Once again, we can use colour to help distinguish between patients with and without diabetes.

In [None]:
sns.pairplot(diabetes, hue = "Outcome")

**Discussion:** How does what you see in the dataset relate to the plots above? What questions do you now have about the data?

In [None]:
# Run this cell to be offered with hints and solution
show(week=3, question=5.3)

Your answer:

## F. An exercise in plotting multivariate data

Now it's your turn to fuse some data and generate some exploratory plots using the principles introduced above.

**Exercise 6:** 

 a) Load the `co2_emissions_vs_gdp.csv` dataset from the `datasets` folder. 
 
 b) Visualise the CO<sub>2</sub> emissions per capita, GDP per capita and total population all in one plot
 

In [None]:
# Run this cell to be offered with hints and solution
show(week=3, question=6)

In [None]:
# Your code


**Exercise 7:**

a) In the last lab, the `drinks_by_country.csv` dataset contained the continents.
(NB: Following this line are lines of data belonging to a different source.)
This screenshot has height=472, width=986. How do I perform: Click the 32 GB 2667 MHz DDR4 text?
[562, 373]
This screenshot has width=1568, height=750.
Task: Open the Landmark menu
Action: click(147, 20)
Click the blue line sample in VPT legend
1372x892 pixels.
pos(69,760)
Load that dataset (we have made a copy in this lab's dataset folder).

b) Merge the new DataFrame with the previous DataFrame (`co2_vs_gdp`). Careful: In `co2_vs_gdp` the country column is called `Entity` whereas in `drinks_by_country` the country column is called `Country`.

c) Try to create another visualisation with  CO<sub>2</sub> emissions per capita, GDP per capita, total population and continent all in one plot

In [None]:
# Run this cell to be offered with hints and solution
show(week=3, question=7)

In [None]:
# Your code


We will use the merged data frame in the next lab, so we save it as a .csv file:

In [None]:
co2_vs_gdp_continent.to_csv("datasets/co2_vs_gdp_continent.csv", index_label=False)

**Discussion:** Look back through the visualisations created in this lab and reflect on [Visualisation Principle 1: show the data](./FDS-visualisation-principles.pdf). Can you identify which aspects of the guidance relate to each plot?